▶ **Document passage**

Inman

Mortgages are not sexy party conversation

Editor’s note: In this in-depth four-part series, Inman News tackles the exploding trend in real estate blogs. We chat with some of the most well-known and prolific bloggers in the real estate brokerage, mortgage and title insurance industries to see what makes these blogs tick. (Read Part 1, Part 2 and Part 4.)

A growing number of real estate agents and brokers are making blogging look easy these days.

Whether home prices are moving up or down, the vast majority of Americans own a home — or dream of home ownership — and are eager to learn more about the process of buying and selling property.

Real estate professionals have found they can attract the attention of these potential clients and win their business by blogging.

But for others in the industry who are selling less well-understood products such as mortgage loans, closing services and title insurance, blogging has been a tougher nut to crack.

Some consumers don’t know much about lending or title insurance, and are happy to let others guide their decisions.

“My industry is really boring to most folks,” said mortgage planner and blogger Dan Green, author of The Mortgage Reports. “It’s not like real estate, where you can go to a party and talk real estate because everybody has an opinion.”

Although blogs can help mortgage lenders and title insurers win new clients, it can be a challenge coming up with content that’s informative, compelling and fresh.

Green said he first started blogging two years ago, with the hope that clients would leave face-to-face meetings with a better understanding of what had been said.

“I found I was having the same conversation with clients over and over again. When you’re giving them information verbally, that’s one thing. When you’re writing, using charts and graphs, the level of understanding increases dramatically,” Green said. “Mortgages are very technical. If you put it in language everybody can understand, people can make smart financial decisions,” he said.

Over time, Green has expanded the range of topics he’ll write about — he’s constantly helping his readers understand the global, political and economic forces that can affect interest rates — but the focus on educating his clients has remained.

Green’s blog, The Mortgage Reports, mixes general advice for consumers, such as “How to shop for mortgages,” with lending industry news and analysis like this recent post on Fremont Savings and Loan ditching 80-20 loans.

In the end, “I always write for the consumer,” Green says. With “a lot real of estate blogs, the audience is not the consumer, it’s the industry. When you look at the content, you have to wonder, who is your audience? Are you writing for Realtors or other bloggers?” When he wants to write about the industry, he posts to BloodhoundBlog, where he is one of a dozen contributors.

Still, he finds that many of his readers are other loan officers. That could be because Green has a way of explaining larger industry trends and practices, including the use of nontraditional loans and fluctuations in interest rates.

The securities that lenders use to fund many mortgage loans are traded on Wall Street, and demand for those securities ebbs and flows as global investors seek the best return for their investment.

“Mortgage rates are not an isolated event — they move just like stocks do,” Green said. “Most people have no idea where rates come from, they think they come out of thin air. Some of the favorite posts I write are those that explain why, just when everybody thinks rates are going in one direction, that something that’s happened across the globe throws the whole market off.”

▶ **Given entries**
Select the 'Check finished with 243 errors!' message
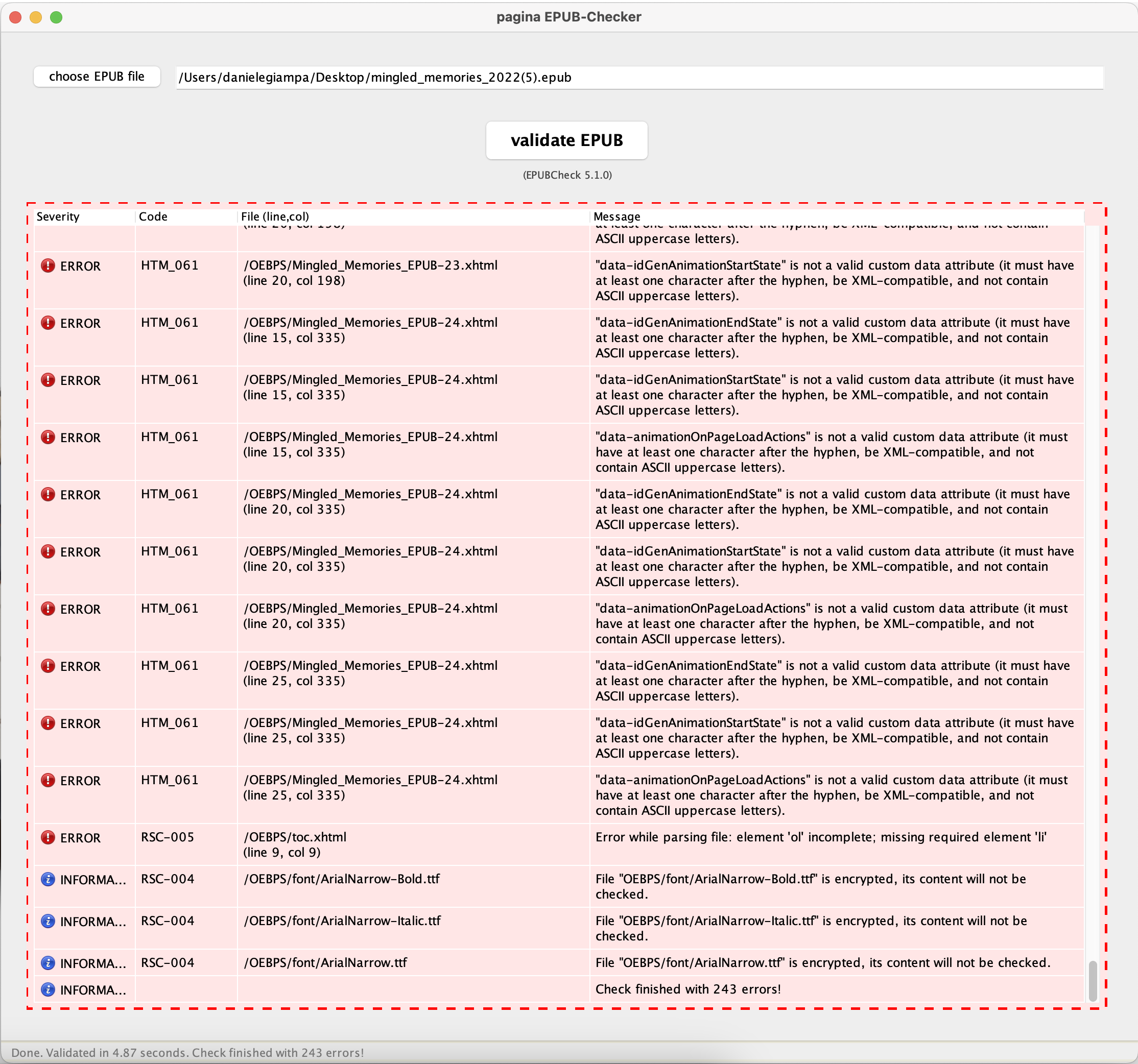The height and width of the screenshot is (1064, 1138). (x=687, y=989)
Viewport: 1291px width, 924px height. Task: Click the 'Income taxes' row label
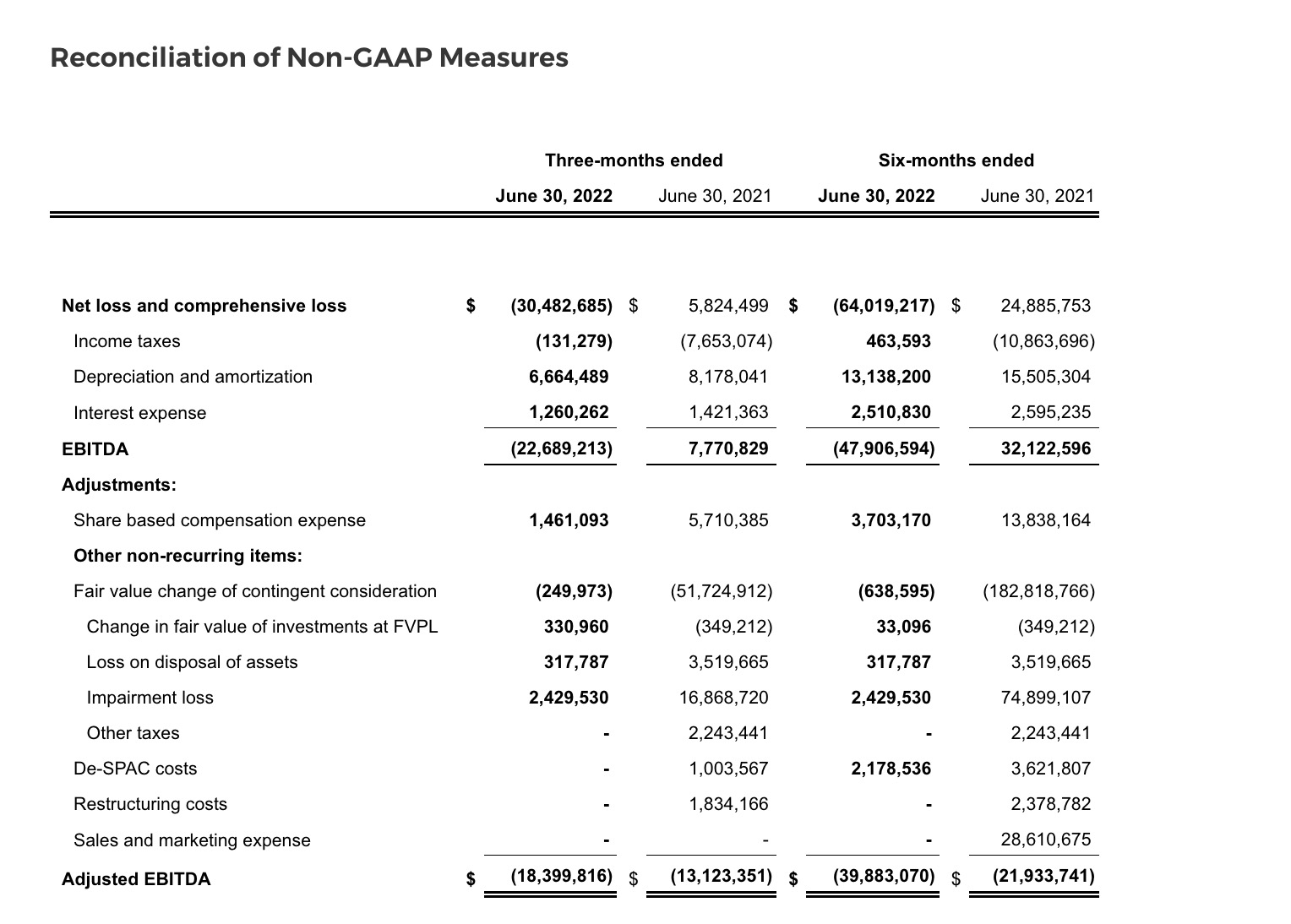click(127, 341)
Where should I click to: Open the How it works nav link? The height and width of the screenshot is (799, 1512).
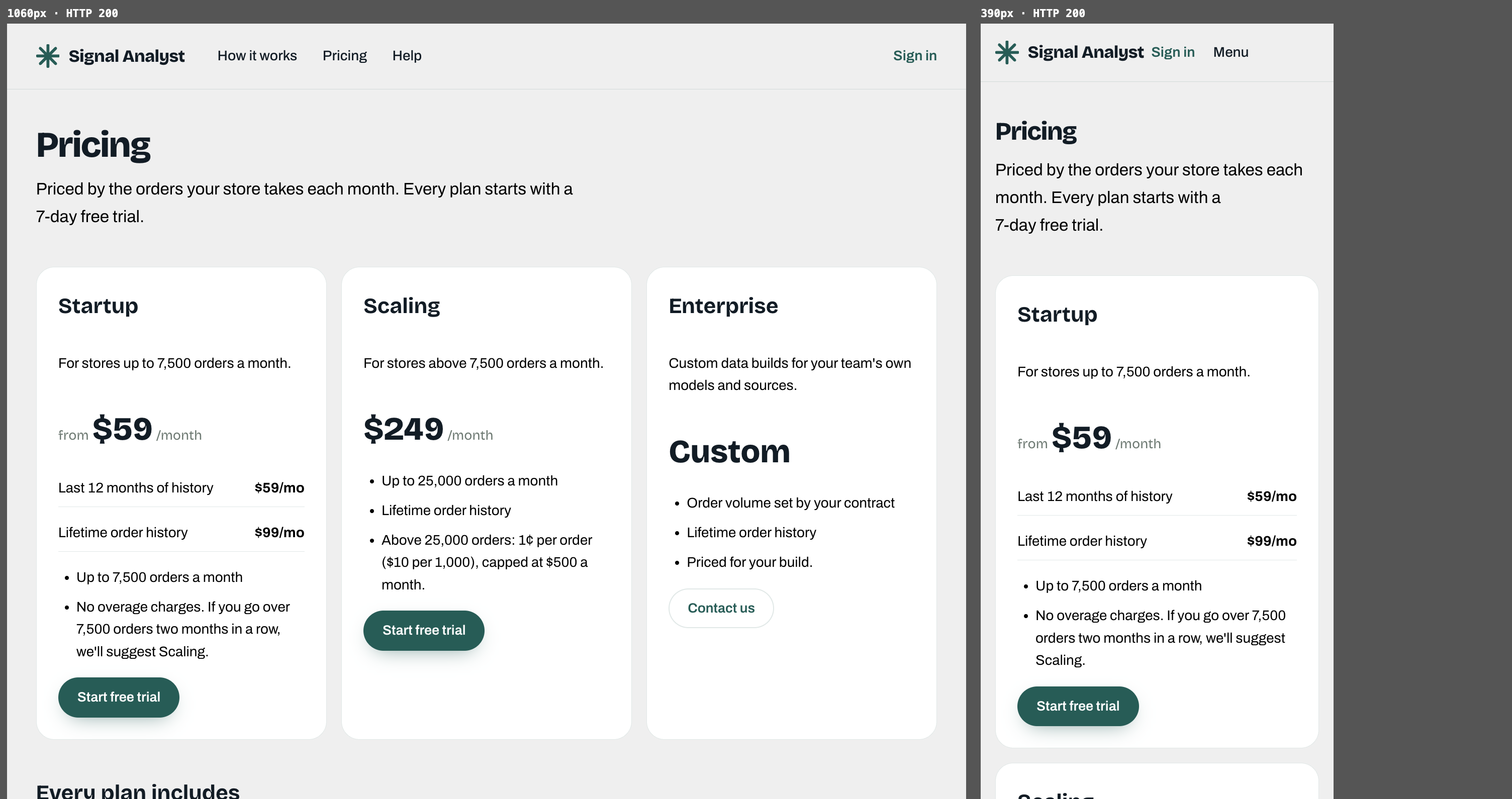tap(257, 56)
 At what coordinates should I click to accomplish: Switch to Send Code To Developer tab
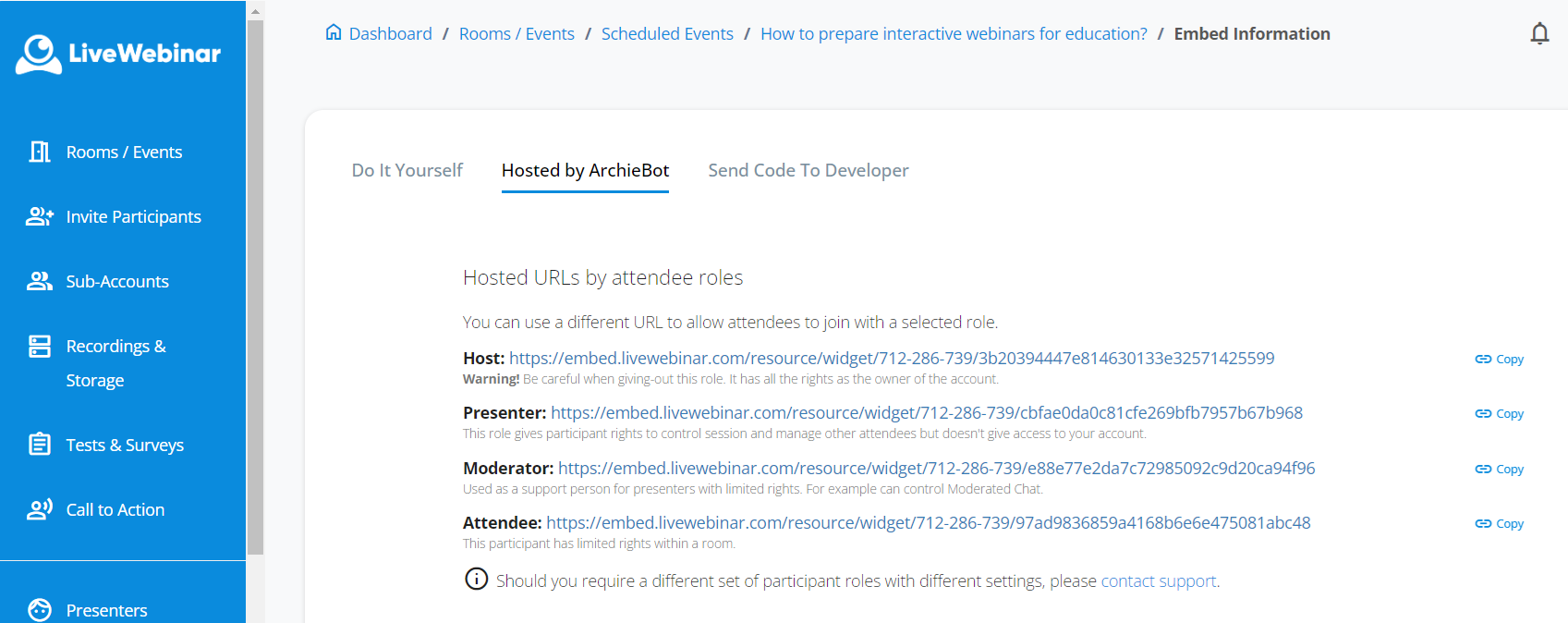[x=808, y=170]
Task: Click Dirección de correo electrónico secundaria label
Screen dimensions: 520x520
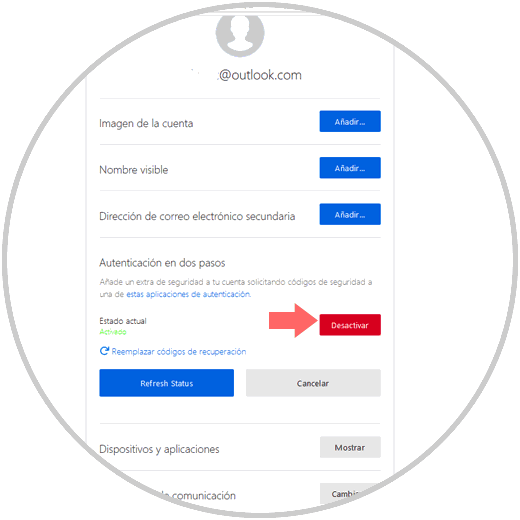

▶ **To be done**
In the article about mortgage blogging above, where does Dan Green post when he wants to write about the industry?

▶ **Full response**
BloodhoundBlog